After publication, the newspaper issues an Affidavit of Publication, which you file with the Secretary of State (no additional filing fee, but you must file it).

Publication fees vary wildly by county. In rural counties you can find it under $40. In Douglas (Omaha) or Lancaster (Lincoln) counties it can be $150–$250. Shop around — you may publish in any legal newspaper of general circulation in the county, and the Daily Record in Omaha is often among the cheapest.

Fail to publish and the LLC's authority to transact business in Nebraska is suspended. This will bite you when you try to open a bank account, sign a lease, or enforce a contract.

Step 5 — Operating agreement

Nebraska does not require a written operating agreement, but one is strongly advisable. For single-member LLCs it is the document courts look at to confirm you respected the entity as distinct from yourself. For multi-member LLCs it governs capital accounts, distributions, and member exits.

Step 6 — EIN and BOI

Get a federal EIN directly from the IRS — free, ~10 minutes with an SSN or ITIN. Third-party services charge for this; do not pay them.
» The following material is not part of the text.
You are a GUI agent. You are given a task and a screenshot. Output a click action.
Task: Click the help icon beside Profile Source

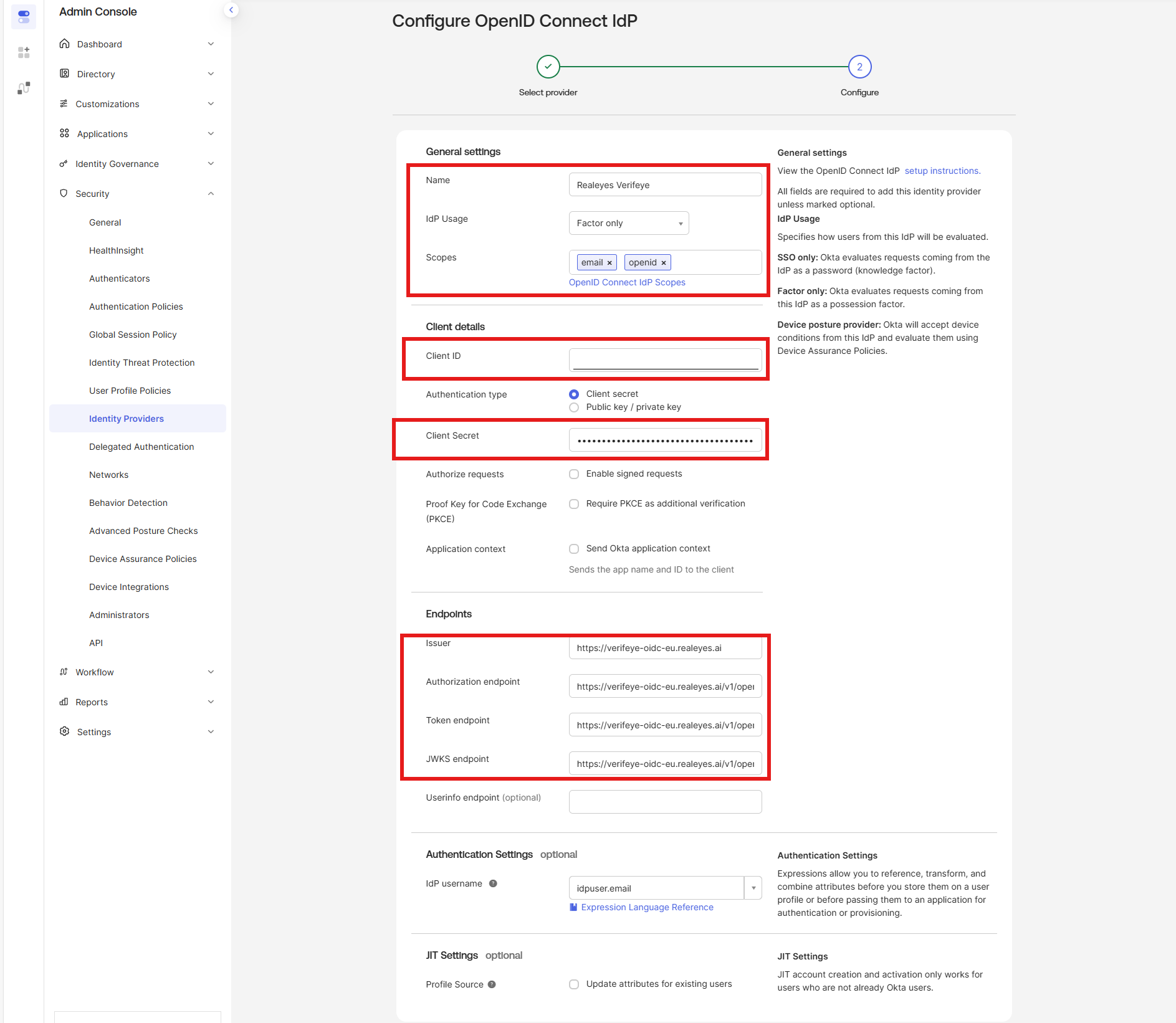click(x=492, y=984)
Most LLCs must also file a FinCEN Beneficial Ownership Information (BOI) report within 30 days of formation. Penalties are severe for non-filing. It is a 15-minute online form at boiefiling.fincen.gov.

Step 7 — Biennial report

Nebraska requires a biennial (every two years) report, not annual. It is due by April 1 of odd-numbered years. The fee is $10 for LLCs. Miss it and the state administratively dissolves the LLC after a grace period. Reports are filed online.

Taxation

Nebraska has a graduated corporate income tax (5.58% to 7.25%) and a 5.5% state sales tax (local jurisdictions can add up to 2%). Pass-through LLCs are disregarded or taxed as partnerships federally by default, with income flowing to Nebraska individual returns (2.46% to 5.84%, post-2024 reform).

Nebraska does not have a specific LLC franchise tax, which is pleasant compared to Illinois or California next door.

When Nebraska is the right answer

  • You or your business actually operate in Nebraska.
  • You want a low-maintenance biennial (not annual) reporting cadence.
  • You are forming a real-estate holding LLC tied to Nebraska property.

When it is not

  • You want privacy. The designated office address is public, and publication puts it in a newspaper archive.
  • You have no Nebraska nexus. Foreign-qualifying in your home state will cost more than you save.
  • You want the charging-order protections of Wyoming or the statutory depth of Delaware.

The honest summary

Nebraska is a fine state to form in if you are already there. The biennial report is cheaper than most states' annual reports. The publication requirement adds cost and one more thing to forget, but it is a one-time hurdle, not recurring. Do not skip it.